(Provided passage Opens)

We also have had to have the key in the ignition after it has been unlocked with the keyless remote when we jump it to get it to not go off. I think the doors needed to be closed as well.

I really hate her alarm needless to say...
 
My sister doesn't have a fob so I'm not sure what to do about that. Now it starts and runs just the alarm is still going off! I have no idea what i need to do to get this alarm to permanently shut off.
 
Is it an aftermarket alarm or stock, depending on the alarm it may require you to lock and unluck the driverside door with the key for the system to reset. I know this is how my buddies nissan is, nothing else would shut the thing up.
 
Turning the key in the driver door lock should do the trick, If all else fails, remove the alarm. Its not like you even have a remote key fob for it. Best of luck. Alarms are funny sometimes.
 
I replace my head cover with a new one because it was leaking oil. The car turn on perfect with the new cover and i turn it off cause i saw the gasket was sticking out, and oil was coming out. I fixed again then the car wont start why if everything was fine. I have check if i have unplug a sensor, got new spark plugs but it wants to start but just dies.:banghead::banghead:
 
1 is the cylinder closest to the timing belt, 4 is closest to the radiator cap. They go in order 1-2-3-4.

(Provided passage Closes)

» Problem:
From the passage, list every repair or check that the writer with the leaking head cover says they made on the car. Please answer from the passage alone.

(Dataset records Opens)

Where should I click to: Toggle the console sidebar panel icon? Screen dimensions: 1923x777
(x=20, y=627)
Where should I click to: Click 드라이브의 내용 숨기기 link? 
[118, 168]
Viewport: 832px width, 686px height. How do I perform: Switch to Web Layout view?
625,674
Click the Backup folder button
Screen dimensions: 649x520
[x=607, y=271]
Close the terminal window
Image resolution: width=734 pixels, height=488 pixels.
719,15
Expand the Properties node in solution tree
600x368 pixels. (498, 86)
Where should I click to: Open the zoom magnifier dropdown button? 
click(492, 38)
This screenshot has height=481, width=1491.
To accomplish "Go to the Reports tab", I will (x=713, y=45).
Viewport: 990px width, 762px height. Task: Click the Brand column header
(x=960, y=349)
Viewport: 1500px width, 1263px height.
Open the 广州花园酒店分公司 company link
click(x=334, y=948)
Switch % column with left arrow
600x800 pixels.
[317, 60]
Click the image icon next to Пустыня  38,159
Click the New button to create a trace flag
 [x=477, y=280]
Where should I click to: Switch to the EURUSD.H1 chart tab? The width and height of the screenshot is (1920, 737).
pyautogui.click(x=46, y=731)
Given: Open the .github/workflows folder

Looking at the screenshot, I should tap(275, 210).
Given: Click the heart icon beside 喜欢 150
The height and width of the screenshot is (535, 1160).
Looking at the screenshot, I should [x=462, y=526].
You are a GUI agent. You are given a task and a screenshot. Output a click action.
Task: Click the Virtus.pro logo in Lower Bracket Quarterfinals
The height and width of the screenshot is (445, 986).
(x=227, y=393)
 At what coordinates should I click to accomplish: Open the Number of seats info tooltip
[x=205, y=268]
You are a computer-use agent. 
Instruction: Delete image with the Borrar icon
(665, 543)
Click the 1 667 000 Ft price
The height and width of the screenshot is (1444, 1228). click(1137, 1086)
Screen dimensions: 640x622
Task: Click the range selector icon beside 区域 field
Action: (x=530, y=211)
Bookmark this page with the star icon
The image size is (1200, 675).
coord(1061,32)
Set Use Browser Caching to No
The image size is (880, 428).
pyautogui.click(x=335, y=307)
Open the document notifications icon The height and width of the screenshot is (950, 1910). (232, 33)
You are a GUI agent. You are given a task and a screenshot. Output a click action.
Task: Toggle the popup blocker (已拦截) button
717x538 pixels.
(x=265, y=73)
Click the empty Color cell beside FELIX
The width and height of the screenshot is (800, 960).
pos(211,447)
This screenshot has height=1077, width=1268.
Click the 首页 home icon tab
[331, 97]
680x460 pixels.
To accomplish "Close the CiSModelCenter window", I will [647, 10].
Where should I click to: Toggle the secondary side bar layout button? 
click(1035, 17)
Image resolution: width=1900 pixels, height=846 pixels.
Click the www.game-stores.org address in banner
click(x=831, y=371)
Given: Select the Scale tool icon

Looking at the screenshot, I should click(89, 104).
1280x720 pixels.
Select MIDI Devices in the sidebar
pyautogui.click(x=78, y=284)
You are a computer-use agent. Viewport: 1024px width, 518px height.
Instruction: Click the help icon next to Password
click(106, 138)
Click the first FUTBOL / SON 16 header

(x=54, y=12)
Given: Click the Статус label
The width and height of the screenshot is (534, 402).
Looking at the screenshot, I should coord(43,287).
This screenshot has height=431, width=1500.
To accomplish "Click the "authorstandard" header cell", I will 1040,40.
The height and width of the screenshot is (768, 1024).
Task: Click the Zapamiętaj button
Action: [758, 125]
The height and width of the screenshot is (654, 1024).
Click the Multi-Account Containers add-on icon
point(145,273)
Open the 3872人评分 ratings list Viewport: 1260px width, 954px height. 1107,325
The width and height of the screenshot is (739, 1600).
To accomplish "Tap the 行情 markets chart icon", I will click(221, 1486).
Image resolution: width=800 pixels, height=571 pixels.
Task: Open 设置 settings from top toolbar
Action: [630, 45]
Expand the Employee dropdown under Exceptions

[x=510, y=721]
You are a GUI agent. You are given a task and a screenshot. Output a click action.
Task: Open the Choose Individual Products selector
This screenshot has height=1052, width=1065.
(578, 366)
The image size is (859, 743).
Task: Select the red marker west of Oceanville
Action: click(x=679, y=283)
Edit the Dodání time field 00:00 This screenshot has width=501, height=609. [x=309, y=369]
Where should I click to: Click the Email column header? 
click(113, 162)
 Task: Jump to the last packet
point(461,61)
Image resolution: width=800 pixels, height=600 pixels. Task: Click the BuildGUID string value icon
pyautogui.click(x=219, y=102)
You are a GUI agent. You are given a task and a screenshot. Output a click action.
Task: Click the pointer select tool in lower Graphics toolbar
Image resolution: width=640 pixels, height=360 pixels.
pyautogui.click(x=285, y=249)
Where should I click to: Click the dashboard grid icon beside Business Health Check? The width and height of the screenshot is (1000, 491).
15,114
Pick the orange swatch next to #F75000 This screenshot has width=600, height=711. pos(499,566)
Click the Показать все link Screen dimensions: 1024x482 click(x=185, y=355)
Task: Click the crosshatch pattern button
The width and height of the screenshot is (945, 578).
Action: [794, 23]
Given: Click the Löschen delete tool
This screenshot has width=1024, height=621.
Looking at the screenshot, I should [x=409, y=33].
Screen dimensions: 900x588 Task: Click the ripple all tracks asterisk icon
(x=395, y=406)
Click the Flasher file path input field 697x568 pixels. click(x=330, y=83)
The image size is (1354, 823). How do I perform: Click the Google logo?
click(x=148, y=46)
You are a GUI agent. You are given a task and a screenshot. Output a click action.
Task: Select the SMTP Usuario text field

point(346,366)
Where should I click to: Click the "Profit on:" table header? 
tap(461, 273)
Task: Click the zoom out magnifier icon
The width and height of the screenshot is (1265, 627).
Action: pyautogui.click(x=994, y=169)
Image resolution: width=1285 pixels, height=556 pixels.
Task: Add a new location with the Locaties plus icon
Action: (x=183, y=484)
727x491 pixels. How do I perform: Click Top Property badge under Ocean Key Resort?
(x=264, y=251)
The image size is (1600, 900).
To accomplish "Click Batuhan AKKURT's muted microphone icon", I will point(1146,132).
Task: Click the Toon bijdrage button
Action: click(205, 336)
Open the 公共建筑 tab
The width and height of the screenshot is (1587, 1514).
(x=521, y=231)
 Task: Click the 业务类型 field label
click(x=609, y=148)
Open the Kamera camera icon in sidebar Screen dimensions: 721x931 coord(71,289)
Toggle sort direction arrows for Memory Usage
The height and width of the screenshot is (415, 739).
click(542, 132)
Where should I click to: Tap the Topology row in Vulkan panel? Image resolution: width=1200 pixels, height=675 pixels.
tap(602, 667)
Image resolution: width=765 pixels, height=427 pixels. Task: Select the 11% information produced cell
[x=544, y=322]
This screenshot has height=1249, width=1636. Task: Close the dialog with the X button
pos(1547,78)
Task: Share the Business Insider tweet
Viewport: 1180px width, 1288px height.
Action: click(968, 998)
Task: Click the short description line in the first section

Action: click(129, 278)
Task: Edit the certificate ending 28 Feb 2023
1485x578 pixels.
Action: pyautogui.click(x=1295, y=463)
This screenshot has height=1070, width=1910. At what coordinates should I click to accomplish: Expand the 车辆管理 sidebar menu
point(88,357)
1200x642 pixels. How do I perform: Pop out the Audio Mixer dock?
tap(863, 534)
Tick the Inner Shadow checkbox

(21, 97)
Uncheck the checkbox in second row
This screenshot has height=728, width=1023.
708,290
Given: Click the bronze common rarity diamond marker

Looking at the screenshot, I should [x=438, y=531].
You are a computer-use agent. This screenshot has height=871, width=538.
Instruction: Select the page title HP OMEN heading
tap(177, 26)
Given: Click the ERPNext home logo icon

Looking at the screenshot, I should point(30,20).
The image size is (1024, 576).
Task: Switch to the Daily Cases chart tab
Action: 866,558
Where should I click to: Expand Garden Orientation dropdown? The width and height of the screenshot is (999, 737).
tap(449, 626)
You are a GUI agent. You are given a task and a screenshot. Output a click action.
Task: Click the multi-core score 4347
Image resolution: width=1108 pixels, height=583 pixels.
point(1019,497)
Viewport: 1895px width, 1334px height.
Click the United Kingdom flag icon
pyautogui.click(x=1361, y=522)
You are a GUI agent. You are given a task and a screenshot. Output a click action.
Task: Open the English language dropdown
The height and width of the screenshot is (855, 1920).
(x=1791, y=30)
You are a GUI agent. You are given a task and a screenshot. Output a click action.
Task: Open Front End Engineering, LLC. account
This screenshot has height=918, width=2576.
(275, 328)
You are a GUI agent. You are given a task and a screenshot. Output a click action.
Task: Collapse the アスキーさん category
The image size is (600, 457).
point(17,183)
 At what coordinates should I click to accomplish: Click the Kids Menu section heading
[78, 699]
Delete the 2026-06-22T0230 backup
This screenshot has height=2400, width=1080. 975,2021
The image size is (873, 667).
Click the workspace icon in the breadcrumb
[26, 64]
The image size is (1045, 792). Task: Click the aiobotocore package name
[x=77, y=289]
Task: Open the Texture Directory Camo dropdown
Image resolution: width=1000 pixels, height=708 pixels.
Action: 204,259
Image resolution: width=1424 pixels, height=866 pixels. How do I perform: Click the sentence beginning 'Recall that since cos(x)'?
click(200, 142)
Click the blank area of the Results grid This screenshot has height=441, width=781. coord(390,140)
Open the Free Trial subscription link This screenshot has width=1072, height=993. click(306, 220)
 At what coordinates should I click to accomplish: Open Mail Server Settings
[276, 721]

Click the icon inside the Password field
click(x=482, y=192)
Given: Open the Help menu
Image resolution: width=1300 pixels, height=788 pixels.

(Dataset records Closes)

» Exercise answer:
- Replaced the leaking head cover with a new one
- Fixed it again after seeing the gasket sticking out and oil coming out
- Checked whether a sensor had been unplugged
- Got new spark plugs